Given a set from a product sigma algebra, how do I prove that it's projection is measurable?

I was reading page 33 of https://staff.fnwi.uva.nl/p.j.c.spreij/onderwijs/TI/mtpTI.pdf when I saw this claim:
Given measurable spaces $(\Omega_1,\Sigma_1), (\Omega_2,\Sigma_2)$ and the product space $(\Omega_1\times \Omega_2, \Sigma)$ where $\Sigma$ is the product sigma algebra, the embedding $e_b:\Omega_1\rightarrow \Omega_1\times\Omega_2, x\mapsto (x,b)$ is measurable.
After some reduction, I notice that $e^{-1}_b(S)=\emptyset$ if $S\not = \{(x,b)|x\in A\}$ for some $A\subseteq \Omega_1$, otherwise $e^{-1}_b(S)=\pi_1(S)$, the projection of $S$ onto the first component. Here I'm stuck. I can't show that if $S\in \Sigma$ then $\pi_1(S)\in \Sigma_1$. I thought about using structural induction, taking advantage of the fact that $\Sigma$ is the smallest sigma algebra generated, but I think for structural induction to work I need to have a well-founded/well-ordered relation, which I cannot find.

 

[wrobel]

I think you need a lemma from p.289
S Lang

 

[mathwonk]

Just an ignorant suggestion without doing the work: a measurable product set is presumably a union of rectangles with both sides measurable, and projection of a rectangle is a side. so projection of a measurable set is apparently a union of measurable sets, hence measurable. does something like this work?

 

[Hawkeye18]

You need the following simple fact/lemma:

Let a function $f:X\to Y$ be fixed, and let $\Sigma$ be a sigma-algebra on $X$, and $\mathcal C$ be some collection of subsets in $Y$. Assume that for any $A\in\mathcal C$ the inverse image $f^{-1}(A)$ belongs to $\Sigma$. Then $f^{-1}(B)\in\Sigma$ for all $B$ in $\Sigma(A)$, where $\Sigma(A)$ is the sigma-algebra generated by $\mathcal C$.
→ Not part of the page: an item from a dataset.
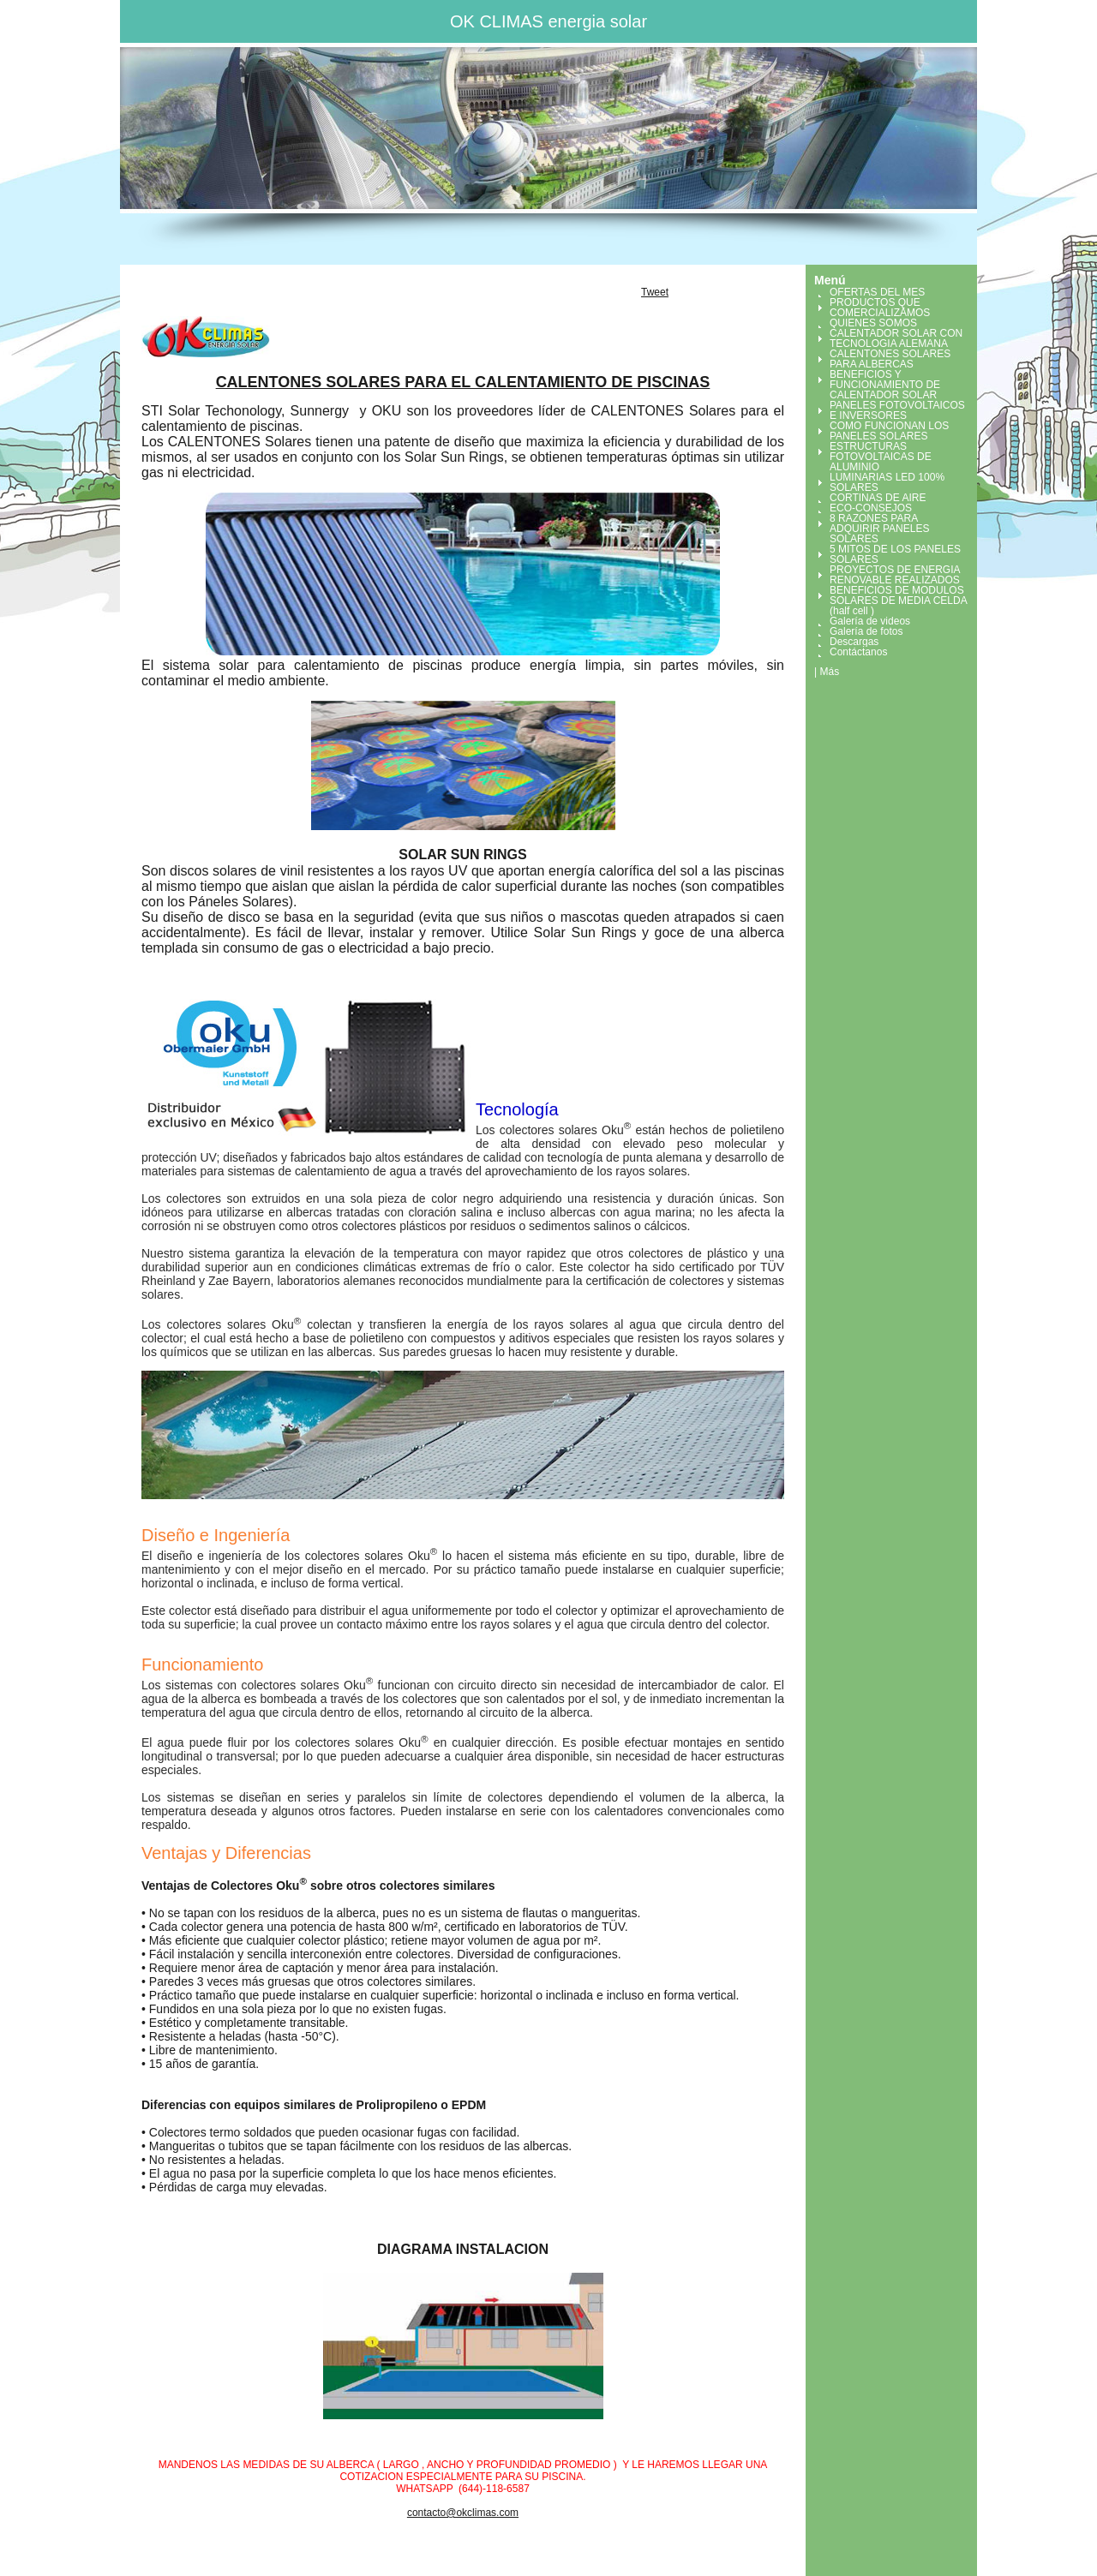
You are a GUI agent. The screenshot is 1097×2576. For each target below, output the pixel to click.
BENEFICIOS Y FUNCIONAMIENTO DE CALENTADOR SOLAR (885, 384)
One of the corollaries of the above lemma is the fact that if for a real-valued function $f$ the sets $f^{-1}([a, \infty))$ are measurable for all $a\in\mathbb R$, then $f^{-1}(B)$ is measurable for any Borel set $B\subset\mathbb R$. (This is also true for rays of form $(a, \infty)$, $(-\infty, a]$, $(-\infty, a)$).

The proof of the lemma is quite elementary: consider the collection $\mathcal B$ of all $B\subset Y$ such that $f^{-1}(B)\in\Sigma$. It is easy to show, using the fact that $\Sigma$ is a sigma-algebra, that $\mathcal B$ is also a sigma-algebra. Therefore $\Sigma(\mathcal C) \subset\mathcal B$, which proves the statement.

Returning to the original question, it is easy to see that if $A\in\Sigma_1$, $B\in\Sigma_2$, then $\pi_b^{-1}(A\times B)$ is measurable (it is $A$ if $b\in B$, and $\varnothing$ othervise). But such sets $A\times B$ generate $\Sigma$, so the embedding $\pi_b$ is indeed measurable.

Finally, projections of measurable sets are not always measurable. For example, a coordinate projection of a Borel measurable set in $\mathbb R^2$ is not necessarily Borel. It is a so-called Souslin (a.k.a. analytic) set, but generally it is not Borel.